### Your goal
Below are the records. List every line holding the word "will".

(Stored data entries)
··········
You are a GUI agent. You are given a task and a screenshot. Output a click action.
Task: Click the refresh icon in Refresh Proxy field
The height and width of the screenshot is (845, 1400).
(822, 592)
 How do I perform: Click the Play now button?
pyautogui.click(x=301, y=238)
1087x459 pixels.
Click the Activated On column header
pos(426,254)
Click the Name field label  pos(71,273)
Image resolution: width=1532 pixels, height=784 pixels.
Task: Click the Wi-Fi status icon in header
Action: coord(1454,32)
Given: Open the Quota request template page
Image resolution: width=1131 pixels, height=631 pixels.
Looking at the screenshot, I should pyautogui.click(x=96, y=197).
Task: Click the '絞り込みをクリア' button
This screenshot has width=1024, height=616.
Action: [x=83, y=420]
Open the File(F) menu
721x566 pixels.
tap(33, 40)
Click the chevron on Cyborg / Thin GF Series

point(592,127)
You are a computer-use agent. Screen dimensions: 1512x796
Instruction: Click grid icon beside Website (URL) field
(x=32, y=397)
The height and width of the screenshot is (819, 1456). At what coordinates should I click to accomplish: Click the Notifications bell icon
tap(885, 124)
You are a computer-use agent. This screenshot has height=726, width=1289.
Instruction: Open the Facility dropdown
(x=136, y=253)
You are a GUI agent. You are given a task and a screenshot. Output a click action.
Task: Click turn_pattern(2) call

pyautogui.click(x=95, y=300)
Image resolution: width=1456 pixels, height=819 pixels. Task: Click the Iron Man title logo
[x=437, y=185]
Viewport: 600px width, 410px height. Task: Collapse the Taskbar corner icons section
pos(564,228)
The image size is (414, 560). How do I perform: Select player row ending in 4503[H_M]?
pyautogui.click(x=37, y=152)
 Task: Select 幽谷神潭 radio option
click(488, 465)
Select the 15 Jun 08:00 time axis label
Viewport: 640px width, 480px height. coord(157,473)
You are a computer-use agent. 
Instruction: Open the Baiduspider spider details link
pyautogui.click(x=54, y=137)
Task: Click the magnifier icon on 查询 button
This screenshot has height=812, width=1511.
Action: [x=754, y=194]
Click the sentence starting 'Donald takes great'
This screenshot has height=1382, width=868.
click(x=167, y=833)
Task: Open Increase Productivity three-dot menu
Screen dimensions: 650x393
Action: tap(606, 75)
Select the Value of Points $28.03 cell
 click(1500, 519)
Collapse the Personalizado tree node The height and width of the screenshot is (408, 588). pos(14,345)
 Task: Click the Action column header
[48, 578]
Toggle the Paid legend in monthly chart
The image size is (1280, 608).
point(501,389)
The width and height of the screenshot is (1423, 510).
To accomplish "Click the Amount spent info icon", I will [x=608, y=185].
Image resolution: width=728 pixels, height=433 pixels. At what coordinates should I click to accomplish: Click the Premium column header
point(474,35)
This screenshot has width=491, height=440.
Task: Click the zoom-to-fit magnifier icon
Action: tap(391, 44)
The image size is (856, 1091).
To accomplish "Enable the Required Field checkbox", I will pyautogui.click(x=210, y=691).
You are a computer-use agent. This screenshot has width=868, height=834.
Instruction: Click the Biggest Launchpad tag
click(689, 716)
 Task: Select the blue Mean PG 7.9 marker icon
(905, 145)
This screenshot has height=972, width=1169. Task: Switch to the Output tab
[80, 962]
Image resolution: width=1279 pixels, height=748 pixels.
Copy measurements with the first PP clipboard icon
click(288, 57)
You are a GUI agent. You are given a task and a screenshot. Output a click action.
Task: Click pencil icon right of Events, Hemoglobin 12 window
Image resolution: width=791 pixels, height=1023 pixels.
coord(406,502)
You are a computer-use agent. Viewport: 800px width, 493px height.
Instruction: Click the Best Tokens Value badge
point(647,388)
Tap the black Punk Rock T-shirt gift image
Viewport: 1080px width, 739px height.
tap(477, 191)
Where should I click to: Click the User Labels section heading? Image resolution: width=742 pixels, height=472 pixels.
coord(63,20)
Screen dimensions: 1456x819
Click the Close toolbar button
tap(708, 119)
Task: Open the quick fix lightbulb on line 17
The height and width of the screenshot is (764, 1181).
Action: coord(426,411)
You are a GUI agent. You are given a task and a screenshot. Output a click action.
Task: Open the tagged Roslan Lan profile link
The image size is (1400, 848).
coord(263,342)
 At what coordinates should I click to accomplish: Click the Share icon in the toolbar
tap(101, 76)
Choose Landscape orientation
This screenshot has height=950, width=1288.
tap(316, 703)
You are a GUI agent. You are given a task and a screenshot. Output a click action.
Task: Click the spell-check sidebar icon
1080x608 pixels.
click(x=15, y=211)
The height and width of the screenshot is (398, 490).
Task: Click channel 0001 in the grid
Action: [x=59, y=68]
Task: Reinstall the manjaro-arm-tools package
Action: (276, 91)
··········
### Answer for the task
To accomplish "Click the Amount spent info icon", I will [x=608, y=185].
To accomplish "Enable the Required Field checkbox", I will pyautogui.click(x=210, y=691).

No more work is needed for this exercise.